▶ REQUIRED ACTION:
Please retype the data in full and exactly; the pictures are not part of the copy.

▶ MATERIAL FOR THIS TASK:
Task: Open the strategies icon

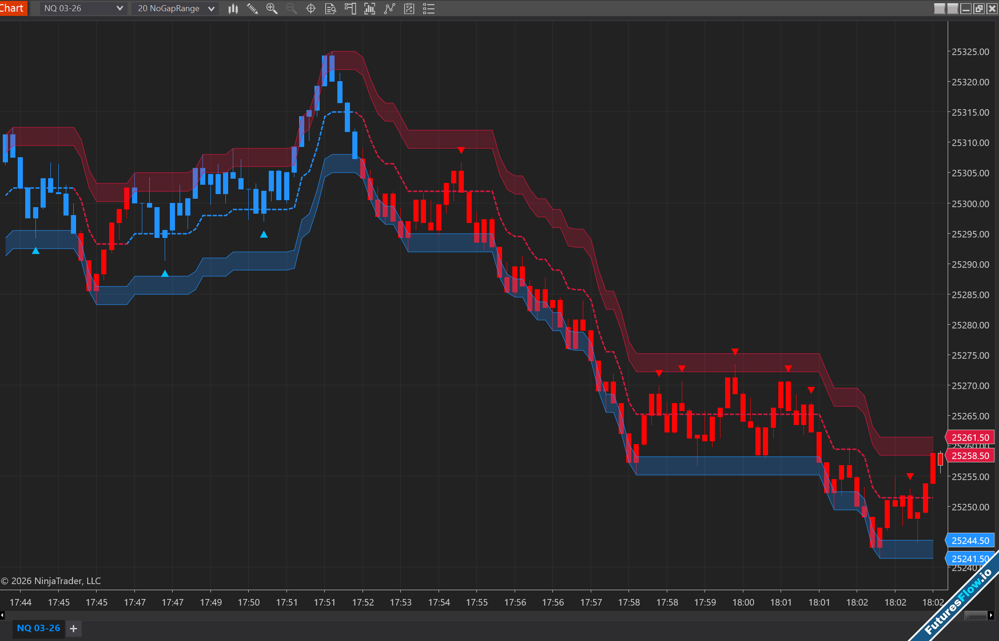Action: 409,8
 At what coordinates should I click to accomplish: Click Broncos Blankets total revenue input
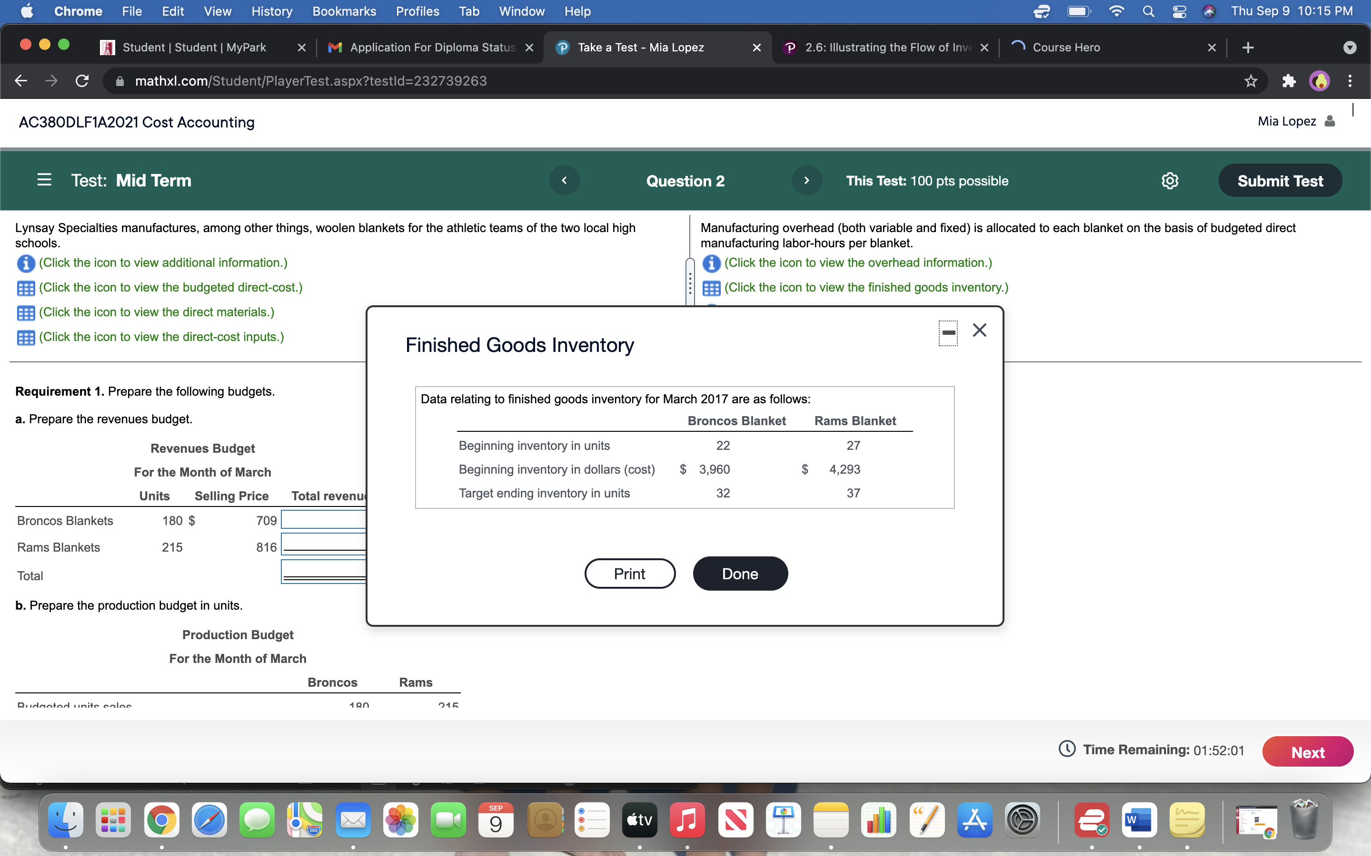tap(324, 520)
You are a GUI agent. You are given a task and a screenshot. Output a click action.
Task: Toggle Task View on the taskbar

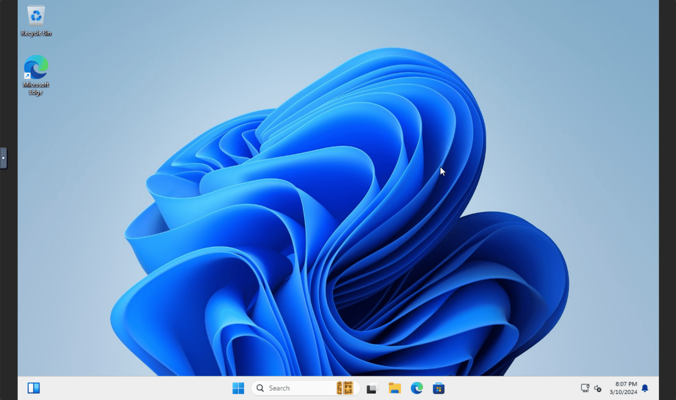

▶ RESULT OF THE TASK:
Task: Open the strategies icon

Action: 409,8
 At what coordinates should I click to accomplish: Click Broncos Blankets total revenue input
tap(324, 520)
You are a GUI agent. You are given a task and a screenshot. Output a click action.
Task: Toggle Task View on the taskbar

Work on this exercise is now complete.